:: Source
The curse of MySQL warnings

MySQL warnings are an anti-pattern when it comes to maintaining data integrity. When the information retrieved from a database does not match what was entered, and this is not identified immediately, this can be permanently lost.

MySQL by default for several decades until the most recent versions enabled you to insert incorrect data, or insert data that was then truncated, or other patterns that resulted in failed data integrity. Very few applications considered handling warnings as errors, and there is a generation of software products that have never informed the developers that warnings were occurring.

The most simplest example is:

CREATE SCHEMA IF NOT EXISTS warnings;
USE warnings;

CREATE TABLE short_name(
  id INT UNSIGNED NOT NULL AUTO_INCREMENT,
  name VARCHAR(20) NOT NULL,
  PRIMARY KEY(id)
);

INSERT INTO short_name (name) VALUES ('This name is too long and will get truncated');
ERROR 1406 (22001): Data too long for column 'name' at row 1

This is what you expect would happen. In many, many applications IT DOES NOT.

For almost 20 years the default setting was to support possible data corruption

If you used an older version without setting up a more strict SQL_MODE from the default you end up with.

INSERT INTO short_name (name) VALUES ('This Name is too long and will get truncated');
Query OK, 1 row affected, 1 warning (0.00 sec)

SELECT * FROM short_name;
+----+----------------------+
| id | name                 |
+----+----------------------+
|  1 | This name is too lon |
+----+----------------------+
1 row in set (0.00 sec)

Only if you run SHOW WARNINGS and after the actual SQL statement would you know? There is no other way to find this information in any logs. There is no way to

mysql> SHOW WARNINGS;
+---------+------+-------------------------------------------+
| Level   | Code | Message                                   |
+---------+------+-------------------------------------------+
| Warning | 1265 | Data truncated for column 'name' at row 1 |
+---------+------+-------------------------------------------+
1 row in set (0.00 sec)

Numerous other examples can shock a customer when, after some time, expected data in a production is lost and unretrievable.

If you came from a more strict RDBMS background, or you tuned your MySQL installation or uncovered this and many other poor defaults, you would have improved your data integrity with and improved SQL_MODE.

So MySQL warnings are bad? No, they are ideal when used appropriately. However, the next critical dilemma occurs.

Warnings are valuable when used to identify important characteristics of an SQL statement that a developer or database administrator should be aware of. However, the only way to retrieve these warnings is from the application making the connection to the database at each statement, and generally, these warnings are just lost.

Here are some examples of warnings that are important for the engineering team that define criteria such as deprecation notices, which are important for production database upgrades.

SELECT JSON_MERGE('["a"]','["b"]'); 
Warning (Code 1287): 'JSON_MERGE' is deprecated and will be removed in a future release. Please use JSON_MERGE_PRESERVE/JSON_MERGE_PATCH instead

SELECT ST_GeomFromWKB(Point(0, 0));
Warning: (3195) st_geometryfromwkb(geometry) is deprecated and will be replaced by st_srid(geometry, 0) in a future version. Use st_geometryfromwkb(st_aswkb(geometry), 0) instead.
::::
:: Data rows
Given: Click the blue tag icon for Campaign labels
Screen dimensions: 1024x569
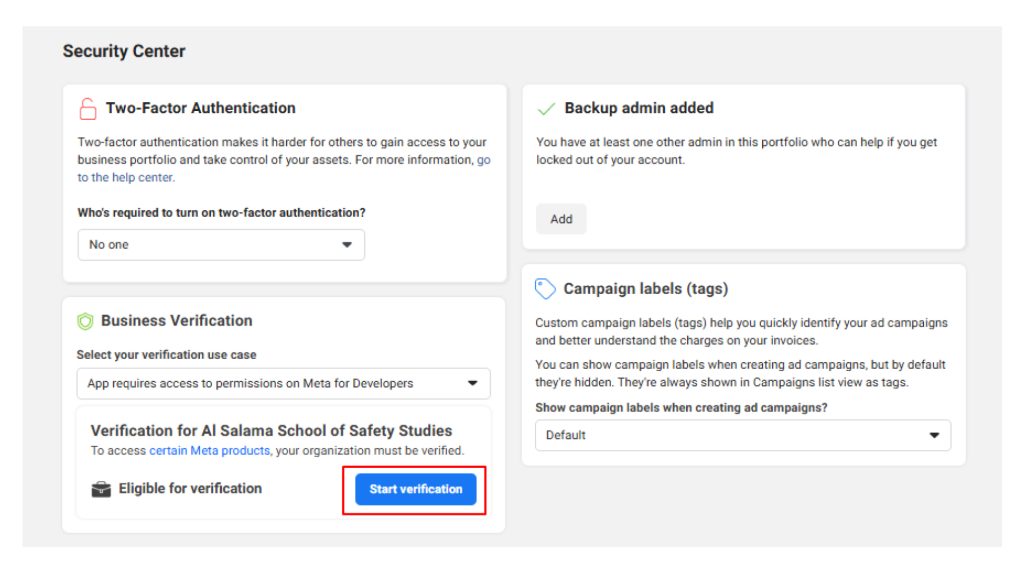Looking at the screenshot, I should point(546,289).
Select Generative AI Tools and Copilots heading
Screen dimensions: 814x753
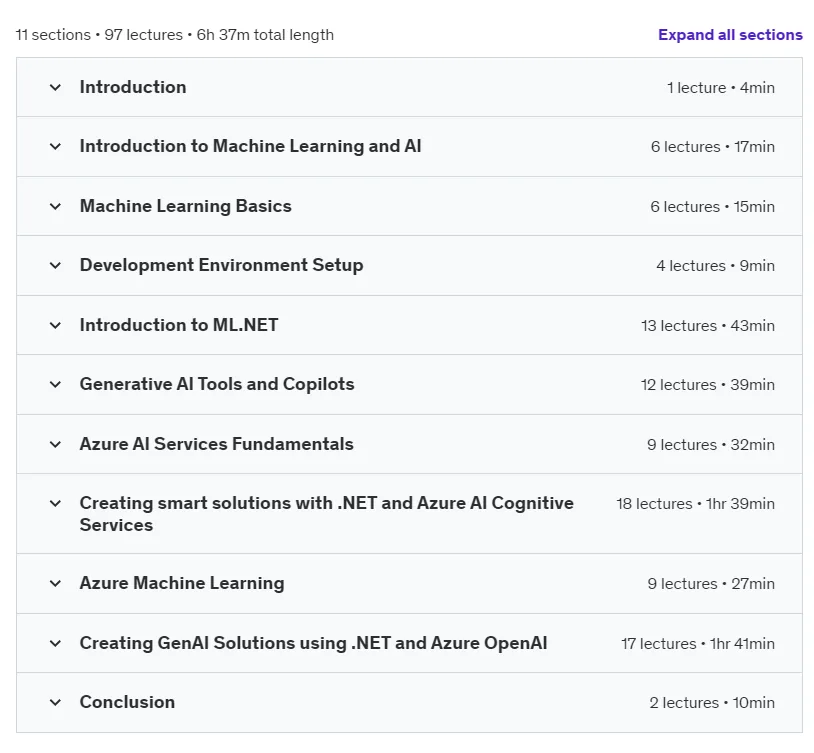(216, 384)
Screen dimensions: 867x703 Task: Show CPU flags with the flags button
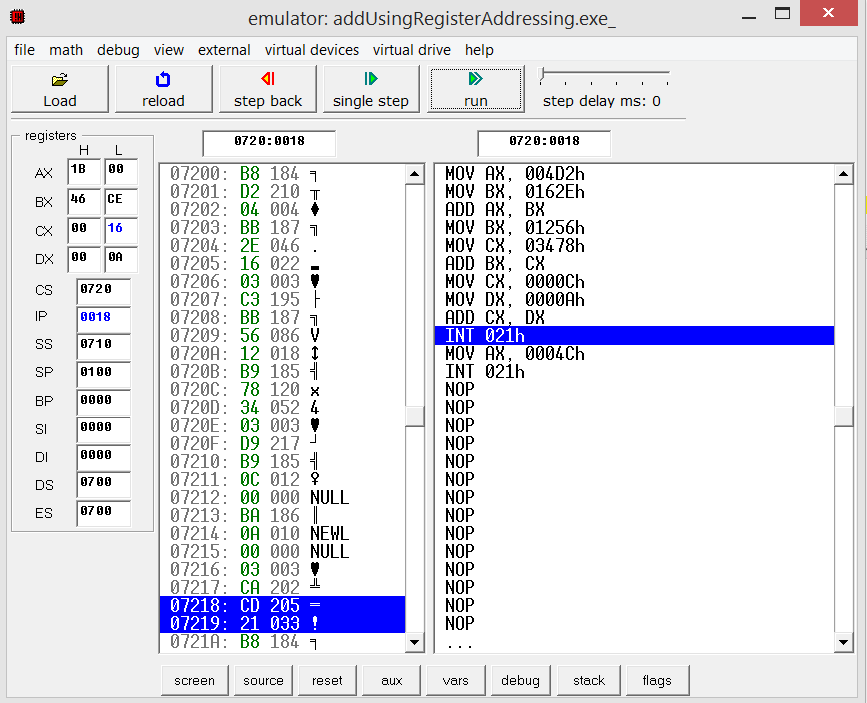657,680
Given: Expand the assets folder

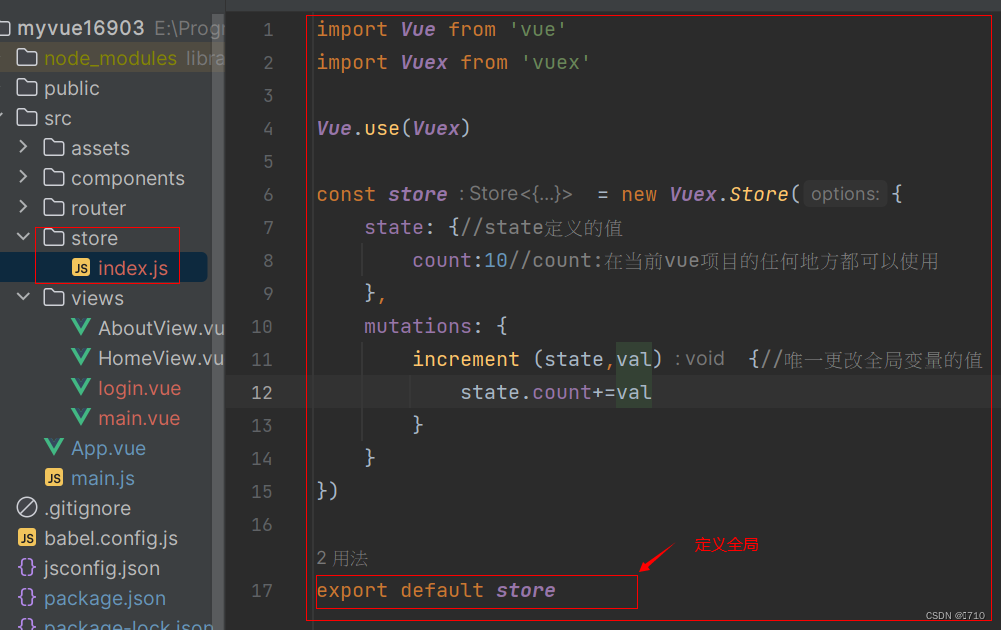Looking at the screenshot, I should click(22, 147).
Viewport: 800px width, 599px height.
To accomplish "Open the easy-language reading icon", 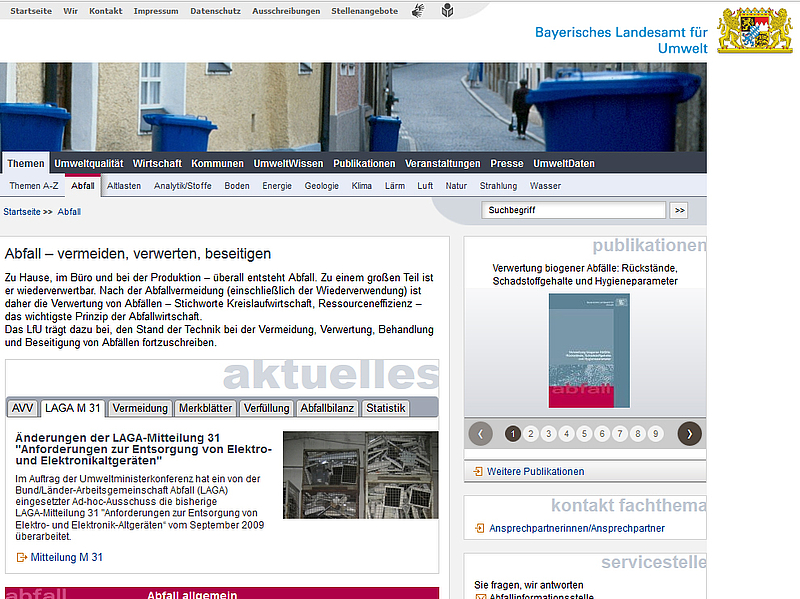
::::
*Tasks to complete*.
**1)** Rewrite the MySQL warnings article from "For almost 20" up to and including "warning (0.00 sec)", replacing "default" with "standard".
**2)** Write the next part of the article on MySQL warnings, picking up after its final sentence.
The listing has no role in any of this.

*Answers to the tasks*.
**1)**
For almost 20 years the standard setting was to support possible data corruption

If you used an older version without setting up a more strict SQL_MODE from the standard you end up with.

INSERT INTO short_name (name) VALUES ('This Name is too long and will get truncated');
Query OK, 1 row affected, 1 warning (0.00 sec)

**2)**
SELECT DATE('2024-01-01 10:00:00') 
Warning (Code 4096): Delimiter ' ' in position 11 in datetime value '2024-01-01 10:00:00' at row 1 is superfluous and is deprecated. Please remove.

SELECT BINARY 'a' = 'A' 
Warning (Code 1287): 'BINARY expr' is deprecated and will be removed in a future release. Please use CAST instead 

You definitely want to know about these, collect them (hard), add them to your backlog, and don’t leave it until its too late in the I can’t upgrade my database to have to address.

If you want to know about these, collect them (hard), add them to your backlog, and don’t leave it until it’s too late for a critical last-minute upgrade to my database to have to address.

There are also warnings that should be collected and used for performance verification, which apply to running systems. I wanted to show one specific example uncovered during testing of a MySQL upgrade to version 8.0.

Warning (Code 3170): Memory capacity of 8388608 bytes for 'range_optimizer_max_mem_size' exceeded. Range optimization was not done for this query.

In fact, this warning occurs in MySQL 5.7, but the customer never knew because they did not look at the warnings. How many other SQL statements in your application produce warnings now? How can you find this out?

It was rather easy to create a reproducible test case but what now?

  • Do you set range_optimizer_max_mem_size=0
  • Do you set to the value you need, which you can identify with SELECT * FROM performance_schema.memory_summary_by_thread_by_event_name WHERE thread_id=PS_CURRENT_THREAD_ID() AND event_name='memory/sql/test_quick_select'\G
  • Do you need to modify your optimizer_switch settings?
  • Do you try something else?
  • Do you refactor your application?
  • Do you just leave it as is?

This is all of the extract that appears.